Né Italien, basé à Berlin, le guitariste, compositeur et producteur Isaac de Martin mène le projet IKE, dont The great escape est le deuxième album. Combinant jazz et sons électroniques, il parvient à bâtir des morceaux chaloupés, dans un cheminement qui ne doit qu’à lui. La souplesse rythmique d’ Eva, en début de parcours, fait voleter le morceau qui par ailleurs, profite de la légèreté du jazz. Instrumental, il se corde, serpente sous l’effet d’une basse ronde. Mais c’est lorsque Sera Kalo chante -elle est, ici, invitée sur nombre de morceaux- que la mixture Ike prend, à mon sens, toute son ampleur. It’s Ok (feat. Sera Kalo), où elle intervient donc, lâche une trame jazzy déliée que des sons imaginatifs viennent border. J’attends, toutefois, qu’on sorte d’une certaine feutrine, tant vocale que sonique. Frank I’m Illegal m’exauce, dans un délire de début tout bonnement hilarant. Il expérimente, hagard, mais se montre trop bref. A sa suite What Then (feat. Sera Kalo), ondulant à l’image du reste, groove avantageusement. Il y a là une patte, une approche mais je guette, encore, le déraillement tant désiré.
La qualité de l’ensemble, malgré ça, ne se discute pas. In My Feelings (feat. Sera Kalo) vire soul, renvoie un climat à la Portishead dans ses moments de grâce.

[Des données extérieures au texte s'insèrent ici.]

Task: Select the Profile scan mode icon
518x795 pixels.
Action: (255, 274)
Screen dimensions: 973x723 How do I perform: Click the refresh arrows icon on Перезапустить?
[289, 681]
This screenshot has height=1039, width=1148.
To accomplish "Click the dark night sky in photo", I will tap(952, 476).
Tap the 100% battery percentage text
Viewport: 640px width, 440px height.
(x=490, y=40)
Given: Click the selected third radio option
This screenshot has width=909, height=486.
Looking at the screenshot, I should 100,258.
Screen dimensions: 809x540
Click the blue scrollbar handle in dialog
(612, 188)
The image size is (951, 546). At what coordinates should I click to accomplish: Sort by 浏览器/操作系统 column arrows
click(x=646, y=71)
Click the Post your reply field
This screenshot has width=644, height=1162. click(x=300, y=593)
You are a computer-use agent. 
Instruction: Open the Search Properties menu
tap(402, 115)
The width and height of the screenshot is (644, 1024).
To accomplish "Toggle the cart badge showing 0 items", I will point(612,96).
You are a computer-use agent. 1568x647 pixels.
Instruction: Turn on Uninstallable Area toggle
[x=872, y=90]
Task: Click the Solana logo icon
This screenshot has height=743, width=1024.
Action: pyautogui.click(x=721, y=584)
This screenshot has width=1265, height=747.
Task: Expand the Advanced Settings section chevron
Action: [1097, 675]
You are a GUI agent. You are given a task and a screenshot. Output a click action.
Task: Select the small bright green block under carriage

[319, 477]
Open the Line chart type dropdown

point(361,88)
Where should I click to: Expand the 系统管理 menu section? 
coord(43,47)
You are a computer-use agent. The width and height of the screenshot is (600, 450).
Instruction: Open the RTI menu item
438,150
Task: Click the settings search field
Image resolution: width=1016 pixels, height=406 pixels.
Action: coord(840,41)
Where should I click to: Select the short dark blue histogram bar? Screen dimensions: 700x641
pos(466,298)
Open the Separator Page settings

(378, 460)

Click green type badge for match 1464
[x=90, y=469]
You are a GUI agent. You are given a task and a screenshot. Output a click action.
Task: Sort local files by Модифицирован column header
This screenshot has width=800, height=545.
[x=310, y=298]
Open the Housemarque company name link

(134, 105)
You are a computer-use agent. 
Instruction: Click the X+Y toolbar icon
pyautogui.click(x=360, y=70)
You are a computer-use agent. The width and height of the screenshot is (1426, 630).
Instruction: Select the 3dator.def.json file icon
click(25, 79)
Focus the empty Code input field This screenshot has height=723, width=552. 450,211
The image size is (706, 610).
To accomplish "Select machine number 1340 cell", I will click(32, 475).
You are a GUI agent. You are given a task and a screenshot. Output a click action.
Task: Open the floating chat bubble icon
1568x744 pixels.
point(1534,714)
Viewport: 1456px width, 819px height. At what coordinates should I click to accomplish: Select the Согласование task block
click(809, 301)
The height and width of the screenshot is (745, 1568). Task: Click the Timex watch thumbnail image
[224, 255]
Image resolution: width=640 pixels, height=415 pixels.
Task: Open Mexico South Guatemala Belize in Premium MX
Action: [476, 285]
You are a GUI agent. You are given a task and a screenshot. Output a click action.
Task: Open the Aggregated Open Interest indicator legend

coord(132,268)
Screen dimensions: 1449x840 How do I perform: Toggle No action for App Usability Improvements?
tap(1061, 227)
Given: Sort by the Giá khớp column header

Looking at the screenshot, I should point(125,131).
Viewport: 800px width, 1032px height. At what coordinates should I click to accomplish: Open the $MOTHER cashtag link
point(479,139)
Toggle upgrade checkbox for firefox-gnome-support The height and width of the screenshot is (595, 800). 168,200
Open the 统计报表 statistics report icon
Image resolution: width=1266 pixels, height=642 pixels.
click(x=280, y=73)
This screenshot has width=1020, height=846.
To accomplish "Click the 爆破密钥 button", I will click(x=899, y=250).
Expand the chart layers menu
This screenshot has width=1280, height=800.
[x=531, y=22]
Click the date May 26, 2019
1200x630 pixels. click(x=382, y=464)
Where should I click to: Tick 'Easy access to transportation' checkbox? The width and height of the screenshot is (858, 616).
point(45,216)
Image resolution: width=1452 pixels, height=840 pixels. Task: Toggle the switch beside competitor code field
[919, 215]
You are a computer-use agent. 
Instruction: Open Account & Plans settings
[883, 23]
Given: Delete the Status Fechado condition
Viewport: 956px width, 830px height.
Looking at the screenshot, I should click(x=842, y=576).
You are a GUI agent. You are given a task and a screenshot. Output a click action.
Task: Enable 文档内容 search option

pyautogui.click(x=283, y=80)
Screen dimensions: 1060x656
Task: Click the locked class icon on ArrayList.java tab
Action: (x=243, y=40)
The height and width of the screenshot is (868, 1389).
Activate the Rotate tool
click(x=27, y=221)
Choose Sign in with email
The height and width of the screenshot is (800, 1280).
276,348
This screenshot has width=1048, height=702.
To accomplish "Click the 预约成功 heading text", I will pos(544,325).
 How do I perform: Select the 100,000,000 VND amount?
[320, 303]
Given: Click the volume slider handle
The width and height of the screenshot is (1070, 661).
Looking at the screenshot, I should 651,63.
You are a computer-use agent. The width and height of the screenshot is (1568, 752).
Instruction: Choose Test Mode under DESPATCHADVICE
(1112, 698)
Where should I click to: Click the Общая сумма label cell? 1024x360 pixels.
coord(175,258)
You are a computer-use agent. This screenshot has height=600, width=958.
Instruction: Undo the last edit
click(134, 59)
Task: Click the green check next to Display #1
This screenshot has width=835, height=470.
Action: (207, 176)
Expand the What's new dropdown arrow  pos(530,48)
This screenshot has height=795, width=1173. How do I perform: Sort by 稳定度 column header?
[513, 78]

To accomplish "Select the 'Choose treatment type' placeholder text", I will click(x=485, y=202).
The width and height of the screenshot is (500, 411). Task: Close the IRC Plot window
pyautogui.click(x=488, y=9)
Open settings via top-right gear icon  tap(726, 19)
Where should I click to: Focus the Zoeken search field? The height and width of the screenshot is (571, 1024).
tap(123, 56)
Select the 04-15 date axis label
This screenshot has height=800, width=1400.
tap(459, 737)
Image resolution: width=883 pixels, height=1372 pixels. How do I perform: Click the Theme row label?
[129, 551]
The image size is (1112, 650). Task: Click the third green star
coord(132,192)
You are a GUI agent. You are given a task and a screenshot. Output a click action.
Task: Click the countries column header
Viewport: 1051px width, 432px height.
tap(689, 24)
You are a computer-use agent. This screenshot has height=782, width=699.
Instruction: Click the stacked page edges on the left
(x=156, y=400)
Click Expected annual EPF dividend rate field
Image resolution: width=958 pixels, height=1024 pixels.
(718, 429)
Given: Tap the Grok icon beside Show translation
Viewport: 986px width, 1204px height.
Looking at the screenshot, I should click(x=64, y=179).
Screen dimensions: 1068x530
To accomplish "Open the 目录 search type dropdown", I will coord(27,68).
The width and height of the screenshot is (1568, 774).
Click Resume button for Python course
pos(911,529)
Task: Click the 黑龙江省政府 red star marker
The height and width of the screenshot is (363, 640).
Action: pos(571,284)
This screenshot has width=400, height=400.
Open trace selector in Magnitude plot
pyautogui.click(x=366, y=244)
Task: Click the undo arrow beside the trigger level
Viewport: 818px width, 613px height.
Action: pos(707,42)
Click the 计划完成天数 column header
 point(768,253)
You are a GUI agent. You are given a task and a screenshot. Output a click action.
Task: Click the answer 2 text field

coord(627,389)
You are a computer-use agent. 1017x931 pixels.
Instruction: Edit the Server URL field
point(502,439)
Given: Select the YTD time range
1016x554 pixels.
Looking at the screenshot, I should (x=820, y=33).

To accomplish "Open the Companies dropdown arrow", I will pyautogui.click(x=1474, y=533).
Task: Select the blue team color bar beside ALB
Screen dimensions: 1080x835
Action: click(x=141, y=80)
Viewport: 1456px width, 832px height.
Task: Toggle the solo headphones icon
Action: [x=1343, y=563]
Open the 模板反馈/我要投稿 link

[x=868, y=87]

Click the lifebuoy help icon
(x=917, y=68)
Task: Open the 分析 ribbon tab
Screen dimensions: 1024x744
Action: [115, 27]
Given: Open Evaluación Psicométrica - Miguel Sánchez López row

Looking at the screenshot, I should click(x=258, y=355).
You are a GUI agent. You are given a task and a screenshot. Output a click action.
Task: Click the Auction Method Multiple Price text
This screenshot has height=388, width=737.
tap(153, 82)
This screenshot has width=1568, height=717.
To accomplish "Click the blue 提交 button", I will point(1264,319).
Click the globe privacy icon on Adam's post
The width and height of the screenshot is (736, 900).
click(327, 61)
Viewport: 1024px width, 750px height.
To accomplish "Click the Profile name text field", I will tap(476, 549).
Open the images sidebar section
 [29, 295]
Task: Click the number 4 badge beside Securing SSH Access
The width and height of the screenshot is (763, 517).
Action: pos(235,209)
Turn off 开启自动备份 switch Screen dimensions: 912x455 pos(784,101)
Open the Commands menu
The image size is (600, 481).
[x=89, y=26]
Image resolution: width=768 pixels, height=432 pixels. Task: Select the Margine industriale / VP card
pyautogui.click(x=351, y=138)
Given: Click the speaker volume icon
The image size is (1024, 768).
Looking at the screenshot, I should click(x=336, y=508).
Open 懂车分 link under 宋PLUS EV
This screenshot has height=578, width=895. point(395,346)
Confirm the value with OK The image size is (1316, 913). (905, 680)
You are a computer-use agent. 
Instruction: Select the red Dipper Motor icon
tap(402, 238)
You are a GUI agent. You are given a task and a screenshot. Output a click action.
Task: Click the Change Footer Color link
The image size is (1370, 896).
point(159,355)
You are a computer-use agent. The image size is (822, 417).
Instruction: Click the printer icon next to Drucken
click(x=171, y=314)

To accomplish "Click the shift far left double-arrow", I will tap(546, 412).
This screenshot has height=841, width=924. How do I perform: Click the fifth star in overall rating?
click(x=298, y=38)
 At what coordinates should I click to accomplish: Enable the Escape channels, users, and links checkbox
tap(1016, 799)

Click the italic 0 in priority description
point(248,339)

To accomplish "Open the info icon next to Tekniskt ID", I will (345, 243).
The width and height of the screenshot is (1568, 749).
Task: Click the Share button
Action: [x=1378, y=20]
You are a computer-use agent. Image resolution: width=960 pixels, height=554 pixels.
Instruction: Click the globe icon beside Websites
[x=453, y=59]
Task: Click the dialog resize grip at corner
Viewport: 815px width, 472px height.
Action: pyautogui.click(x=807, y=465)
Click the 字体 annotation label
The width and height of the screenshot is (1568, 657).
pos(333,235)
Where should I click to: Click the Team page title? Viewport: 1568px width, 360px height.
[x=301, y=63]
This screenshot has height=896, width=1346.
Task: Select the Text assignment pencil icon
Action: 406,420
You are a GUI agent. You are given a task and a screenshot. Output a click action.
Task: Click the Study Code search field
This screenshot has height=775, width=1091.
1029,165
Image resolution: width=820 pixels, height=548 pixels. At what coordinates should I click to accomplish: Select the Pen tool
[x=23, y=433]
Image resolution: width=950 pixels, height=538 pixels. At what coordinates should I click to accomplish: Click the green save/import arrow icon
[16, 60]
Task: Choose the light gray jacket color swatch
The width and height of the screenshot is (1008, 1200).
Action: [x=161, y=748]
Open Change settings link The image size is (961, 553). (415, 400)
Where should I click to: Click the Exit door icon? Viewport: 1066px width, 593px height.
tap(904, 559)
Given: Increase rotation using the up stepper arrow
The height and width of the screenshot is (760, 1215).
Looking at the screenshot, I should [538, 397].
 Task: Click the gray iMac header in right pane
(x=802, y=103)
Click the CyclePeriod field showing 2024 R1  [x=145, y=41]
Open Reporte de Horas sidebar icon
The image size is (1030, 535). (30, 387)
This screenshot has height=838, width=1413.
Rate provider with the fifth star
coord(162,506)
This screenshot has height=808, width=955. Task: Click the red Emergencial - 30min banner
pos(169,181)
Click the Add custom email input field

Ike s’assombrit, tout en restant sous des lumières bleutées issues du jazz. Les cuivres errent librement, embellissant l’effort. Interlude, lunaire, nous emmène jusqu’à Ethics Of The Sun qui se syncope et, dans ses sonorités de décor, m’évoque un Soul Coughing. Ses textures électro sont inventives, son atmosphère aussi belle que grisée. Le morceau s’emballe, laisse ses bruits fuser. On approuve. Somewhere (feat. Sera Kalo) est un peu moins « en marge », néanmoins servi par une ambiance trop (?) ouatée. Dans l’étayage, on se doit de noter le brio d’Ike et de douces envolées, bienvenues.
Photos Dovile Sermokas.
Ike s’en sort bien, fort d’une conception qui l’honore bien qu’elle pourrait, ce n’est là que mon avis personnel, dévier plus fréquemment. Small Great Natural Escape, en deçà des deux minutes, impose des atours psyché. Il fait des soubresauts, on l’imagine imploser. Ca ne se produira pas mais son enveloppe, au bord de l’angoissant, s’avère être attrayante. Enfin c’est Kurbis, sur cadence marquée, qui pose une dernière banderille leste et groovy, de bonne facture, qui alterne entre retombées et plages alertes. En s’étirant sur tout ce temps, il n’en est que plus marquant encore et pourtant, Sera n’en est pas. Sur The great escape, les musiciens sont de provenances diverses mais s’unissent pour créer, diverses, des compositions bien jouées, teintées par la créativité d’Ike.